- [SOURCE INFORMATION]:
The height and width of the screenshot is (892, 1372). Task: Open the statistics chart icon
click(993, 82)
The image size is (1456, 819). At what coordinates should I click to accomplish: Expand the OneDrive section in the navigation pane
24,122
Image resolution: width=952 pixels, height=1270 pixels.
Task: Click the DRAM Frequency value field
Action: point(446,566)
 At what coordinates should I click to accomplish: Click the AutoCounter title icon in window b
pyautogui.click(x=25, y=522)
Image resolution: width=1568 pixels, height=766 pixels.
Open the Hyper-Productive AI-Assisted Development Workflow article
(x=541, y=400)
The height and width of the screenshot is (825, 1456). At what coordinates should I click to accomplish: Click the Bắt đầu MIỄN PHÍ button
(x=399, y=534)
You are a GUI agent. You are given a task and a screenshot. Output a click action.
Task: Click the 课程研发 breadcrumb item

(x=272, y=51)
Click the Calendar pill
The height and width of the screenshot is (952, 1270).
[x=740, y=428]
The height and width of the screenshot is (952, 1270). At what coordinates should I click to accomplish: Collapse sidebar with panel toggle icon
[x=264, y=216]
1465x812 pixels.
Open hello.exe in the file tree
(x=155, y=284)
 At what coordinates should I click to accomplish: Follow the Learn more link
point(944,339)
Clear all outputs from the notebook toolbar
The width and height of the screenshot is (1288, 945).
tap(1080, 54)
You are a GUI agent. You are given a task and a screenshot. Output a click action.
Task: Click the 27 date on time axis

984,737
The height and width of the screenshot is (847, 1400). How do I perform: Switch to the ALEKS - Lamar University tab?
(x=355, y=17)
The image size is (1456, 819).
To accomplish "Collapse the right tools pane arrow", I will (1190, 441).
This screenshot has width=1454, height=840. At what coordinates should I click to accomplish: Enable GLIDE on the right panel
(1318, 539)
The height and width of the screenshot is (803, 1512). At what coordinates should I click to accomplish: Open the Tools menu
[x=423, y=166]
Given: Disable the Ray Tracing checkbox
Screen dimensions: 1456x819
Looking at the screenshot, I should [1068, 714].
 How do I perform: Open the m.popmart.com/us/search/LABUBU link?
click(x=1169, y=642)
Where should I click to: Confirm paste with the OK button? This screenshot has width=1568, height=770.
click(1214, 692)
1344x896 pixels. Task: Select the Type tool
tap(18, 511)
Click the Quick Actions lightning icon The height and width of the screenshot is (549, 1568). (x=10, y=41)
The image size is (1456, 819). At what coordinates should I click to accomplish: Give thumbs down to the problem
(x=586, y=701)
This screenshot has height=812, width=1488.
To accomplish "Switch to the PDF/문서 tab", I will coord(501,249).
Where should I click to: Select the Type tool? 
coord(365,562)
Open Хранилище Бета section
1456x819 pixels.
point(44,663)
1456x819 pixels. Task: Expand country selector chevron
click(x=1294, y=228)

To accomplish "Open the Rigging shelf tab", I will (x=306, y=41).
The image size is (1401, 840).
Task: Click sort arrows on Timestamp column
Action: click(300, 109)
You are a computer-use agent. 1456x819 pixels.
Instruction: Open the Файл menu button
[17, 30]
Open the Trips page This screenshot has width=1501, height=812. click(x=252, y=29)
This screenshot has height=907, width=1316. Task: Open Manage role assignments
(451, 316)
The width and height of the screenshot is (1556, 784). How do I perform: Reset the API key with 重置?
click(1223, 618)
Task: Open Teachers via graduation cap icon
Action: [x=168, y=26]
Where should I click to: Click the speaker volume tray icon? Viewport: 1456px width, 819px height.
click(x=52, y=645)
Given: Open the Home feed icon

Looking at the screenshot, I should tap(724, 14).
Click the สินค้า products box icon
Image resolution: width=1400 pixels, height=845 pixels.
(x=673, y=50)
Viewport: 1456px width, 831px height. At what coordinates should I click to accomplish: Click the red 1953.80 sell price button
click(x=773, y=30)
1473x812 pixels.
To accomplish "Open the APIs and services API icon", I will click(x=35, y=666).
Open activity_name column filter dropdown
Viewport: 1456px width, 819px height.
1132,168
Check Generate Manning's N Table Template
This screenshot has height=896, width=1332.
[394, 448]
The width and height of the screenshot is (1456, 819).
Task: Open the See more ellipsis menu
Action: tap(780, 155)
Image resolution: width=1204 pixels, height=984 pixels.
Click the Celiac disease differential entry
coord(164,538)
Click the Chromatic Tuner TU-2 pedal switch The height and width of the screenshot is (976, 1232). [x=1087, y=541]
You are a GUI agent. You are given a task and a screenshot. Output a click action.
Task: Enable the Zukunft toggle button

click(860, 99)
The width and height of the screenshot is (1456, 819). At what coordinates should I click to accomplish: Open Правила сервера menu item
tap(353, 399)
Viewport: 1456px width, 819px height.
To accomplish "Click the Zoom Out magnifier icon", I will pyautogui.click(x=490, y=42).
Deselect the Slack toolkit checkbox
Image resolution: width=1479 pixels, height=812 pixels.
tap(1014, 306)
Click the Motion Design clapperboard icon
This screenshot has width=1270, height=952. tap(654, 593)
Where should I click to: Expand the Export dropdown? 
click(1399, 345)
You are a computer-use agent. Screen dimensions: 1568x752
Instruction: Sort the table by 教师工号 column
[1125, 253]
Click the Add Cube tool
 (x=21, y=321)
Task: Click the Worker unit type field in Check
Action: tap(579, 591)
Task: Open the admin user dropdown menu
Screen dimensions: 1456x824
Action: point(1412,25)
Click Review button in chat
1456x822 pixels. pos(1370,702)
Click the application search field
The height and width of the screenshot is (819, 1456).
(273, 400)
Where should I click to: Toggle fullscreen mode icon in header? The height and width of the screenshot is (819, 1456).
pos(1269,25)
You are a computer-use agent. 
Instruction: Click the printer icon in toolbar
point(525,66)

- [YOUR TASK]:
Transcribe the entire listing above precisely.

- [YOUR RESPONSE]:
The height and width of the screenshot is (892, 1372). Task: Open the statistics chart icon
click(993, 82)
The image size is (1456, 819). At what coordinates should I click to accomplish: Expand the OneDrive section in the navigation pane
24,122
Image resolution: width=952 pixels, height=1270 pixels.
Task: Click the DRAM Frequency value field
Action: point(446,566)
 At what coordinates should I click to accomplish: Click the AutoCounter title icon in window b
pyautogui.click(x=25, y=522)
Image resolution: width=1568 pixels, height=766 pixels.
Open the Hyper-Productive AI-Assisted Development Workflow article
(x=541, y=400)
The height and width of the screenshot is (825, 1456). At what coordinates should I click to accomplish: Click the Bắt đầu MIỄN PHÍ button
(x=399, y=534)
You are a GUI agent. You are given a task and a screenshot. Output a click action.
Task: Click the 课程研发 breadcrumb item

(x=272, y=51)
Click the Calendar pill
The height and width of the screenshot is (952, 1270).
[x=740, y=428]
The height and width of the screenshot is (952, 1270). At what coordinates should I click to accomplish: Collapse sidebar with panel toggle icon
[x=264, y=216]
1465x812 pixels.
Open hello.exe in the file tree
(x=155, y=284)
 At what coordinates should I click to accomplish: Follow the Learn more link
point(944,339)
Clear all outputs from the notebook toolbar
The width and height of the screenshot is (1288, 945).
tap(1080, 54)
You are a GUI agent. You are given a task and a screenshot. Output a click action.
Task: Click the 27 date on time axis

984,737
The height and width of the screenshot is (847, 1400). How do I perform: Switch to the ALEKS - Lamar University tab?
(x=355, y=17)
The image size is (1456, 819).
To accomplish "Collapse the right tools pane arrow", I will (1190, 441).
This screenshot has width=1454, height=840. At what coordinates should I click to accomplish: Enable GLIDE on the right panel
(1318, 539)
The height and width of the screenshot is (803, 1512). At what coordinates should I click to accomplish: Open the Tools menu
[x=423, y=166]
Given: Disable the Ray Tracing checkbox
Screen dimensions: 1456x819
Looking at the screenshot, I should [1068, 714].
 How do I perform: Open the m.popmart.com/us/search/LABUBU link?
click(x=1169, y=642)
Where should I click to: Confirm paste with the OK button? This screenshot has width=1568, height=770.
click(1214, 692)
1344x896 pixels. Task: Select the Type tool
tap(18, 511)
Click the Quick Actions lightning icon The height and width of the screenshot is (549, 1568). (x=10, y=41)
The image size is (1456, 819). At what coordinates should I click to accomplish: Give thumbs down to the problem
(x=586, y=701)
This screenshot has height=812, width=1488.
To accomplish "Switch to the PDF/문서 tab", I will coord(501,249).
Where should I click to: Select the Type tool? 
coord(365,562)
Open Хранилище Бета section
1456x819 pixels.
point(44,663)
1456x819 pixels. Task: Expand country selector chevron
click(x=1294, y=228)

To accomplish "Open the Rigging shelf tab", I will (x=306, y=41).
The image size is (1401, 840).
Task: Click sort arrows on Timestamp column
Action: click(300, 109)
You are a computer-use agent. 1456x819 pixels.
Instruction: Open the Файл menu button
[17, 30]
Open the Trips page This screenshot has width=1501, height=812. click(x=252, y=29)
This screenshot has height=907, width=1316. Task: Open Manage role assignments
(451, 316)
The width and height of the screenshot is (1556, 784). How do I perform: Reset the API key with 重置?
click(1223, 618)
Task: Open Teachers via graduation cap icon
Action: [x=168, y=26]
Where should I click to: Click the speaker volume tray icon? Viewport: 1456px width, 819px height.
click(x=52, y=645)
Given: Open the Home feed icon

Looking at the screenshot, I should tap(724, 14).
Click the สินค้า products box icon
Image resolution: width=1400 pixels, height=845 pixels.
(x=673, y=50)
Viewport: 1456px width, 831px height. At what coordinates should I click to accomplish: Click the red 1953.80 sell price button
click(x=773, y=30)
1473x812 pixels.
To accomplish "Open the APIs and services API icon", I will click(x=35, y=666).
Open activity_name column filter dropdown
Viewport: 1456px width, 819px height.
1132,168
Check Generate Manning's N Table Template
This screenshot has height=896, width=1332.
[394, 448]
The width and height of the screenshot is (1456, 819).
Task: Open the See more ellipsis menu
Action: tap(780, 155)
Image resolution: width=1204 pixels, height=984 pixels.
Click the Celiac disease differential entry
coord(164,538)
Click the Chromatic Tuner TU-2 pedal switch The height and width of the screenshot is (976, 1232). [x=1087, y=541]
You are a GUI agent. You are given a task and a screenshot. Output a click action.
Task: Enable the Zukunft toggle button

click(860, 99)
The width and height of the screenshot is (1456, 819). At what coordinates should I click to accomplish: Open Правила сервера menu item
tap(353, 399)
Viewport: 1456px width, 819px height.
To accomplish "Click the Zoom Out magnifier icon", I will pyautogui.click(x=490, y=42).
Deselect the Slack toolkit checkbox
Image resolution: width=1479 pixels, height=812 pixels.
tap(1014, 306)
Click the Motion Design clapperboard icon
This screenshot has width=1270, height=952. tap(654, 593)
Where should I click to: Expand the Export dropdown? 
click(1399, 345)
You are a computer-use agent. Screen dimensions: 1568x752
Instruction: Sort the table by 教师工号 column
[1125, 253]
Click the Add Cube tool
 (x=21, y=321)
Task: Click the Worker unit type field in Check
Action: tap(579, 591)
Task: Open the admin user dropdown menu
Screen dimensions: 1456x824
Action: point(1412,25)
Click Review button in chat
1456x822 pixels. pos(1370,702)
Click the application search field
The height and width of the screenshot is (819, 1456).
(273, 400)
Where should I click to: Toggle fullscreen mode icon in header? The height and width of the screenshot is (819, 1456).
pos(1269,25)
You are a computer-use agent. 
Instruction: Click the printer icon in toolbar
point(525,66)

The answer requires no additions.